──────── Reading passage ────────

The entity identified in the signature block below ("Customer," "Client," "you," or "your").
Each a "Party" and collectively the "Parties."
WHEREAS Nubio provides AI-powered analytical, optimization, and decision-support services; and
WHEREAS Customer desires to engage Nubio for such services under Statements of Work;
NOW THEREFORE, in consideration of the mutual covenants and agreements herein, the Parties agree as follows:
"Affiliate" means any entity controlling, controlled by, or under common control with a Party, where "control" means ownership of more than 50% of voting securities.
"Authorized User" means Customer’s employees and contractors authorized to access the Services under Customer’s account.
"Business Day" means Monday through Friday, excluding Singapore public holidays.
"Confidential Information" means non-public information disclosed by either Party that is marked confidential or that a reasonable person would understand to be confidential, including business plans, technology, pricing, customer lists, and trade secrets. For the avoidance of doubt, all Nubio Technology, pricing, product roadmaps, and documentation are deemed Nubio Confidential Information regardless of marking.

──────── Data lines ────────

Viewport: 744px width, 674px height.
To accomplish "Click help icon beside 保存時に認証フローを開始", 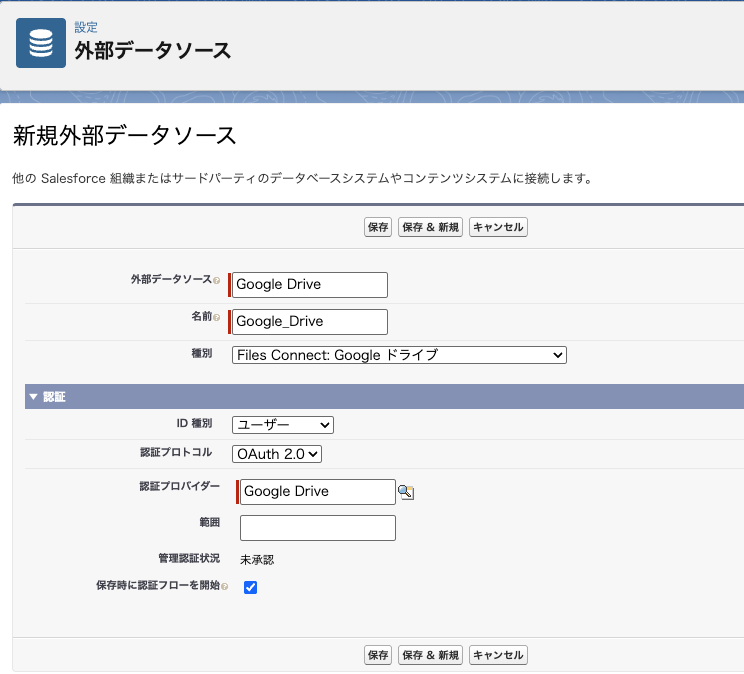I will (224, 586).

────────
──────── Data lines ────────

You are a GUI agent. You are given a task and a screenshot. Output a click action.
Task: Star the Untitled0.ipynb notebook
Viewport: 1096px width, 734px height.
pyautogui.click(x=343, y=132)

────────

Short exercise 1 -
Revise everything in the service agreement from "WHEREAS Nubio provides" down to "under Customer’s account.", substituting "Work Orders" for "Statements of Work".
Short exercise 2 -
Under the service agreement, which holidays are excluded from the definition of "Business Day"?
Short exercise 3 -
Extend the service agreement by writing the passage that follows its final definition.

Task result 1 -
WHEREAS Nubio provides AI-powered analytical, optimization, and decision-support services; and
WHEREAS Customer desires to engage Nubio for such services under Work Orders;
NOW THEREFORE, in consideration of the mutual covenants and agreements herein, the Parties agree as follows:
"Affiliate" means any entity controlling, controlled by, or under common control with a Party, where "control" means ownership of more than 50% of voting securities.
"Authorized User" means Customer’s employees and contractors authorized to access the Services under Customer’s account.

Task result 2 -
Singapore public holidays.

Task result 3 -
"Customer Data" means all data, content, materials, inputs, prompts, files, and information of any kind that Customer or Authorized Users submit to the Services, including data of Customer’s customers, end users, employees, partners, vendors, and any third parties.
"Deliverables" means work product, reports, or materials delivered under an SOW.
"Feedback" means suggestions, ideas, enhancement requests, or other input regarding the Services.
"Nubio Technology" means all software, platforms, APIs, algorithms, AI models, machine learning systems, World Models, neural networks, model weights, methodologies, processes, tools, and intellectual property used to provide the Services, including all improvements thereto.
"Output" means results, predictions, recommendations, analyses, optimizations, reports, content, or data generated by the Services.
"Services" means AI-powered platforms, software, APIs, tools, and services provided under SOWs, including all updates and enhancements.
"Statement of Work" or "SOW" means a document referencing this MSA that describes Services, fees, and commercial terms for a specific engagement.
This MSA establishes the general terms governing all SOWs. In case of conflict between this MSA and an SOW: (a) the provisions of Articles 8 through 14 of this MSA shall always prevail; (b) for all other provisions, the SOW shall control solely with respect to that particular engagement.
Each SOW executed by both Parties is incorporated by reference and forms part of this Agreement.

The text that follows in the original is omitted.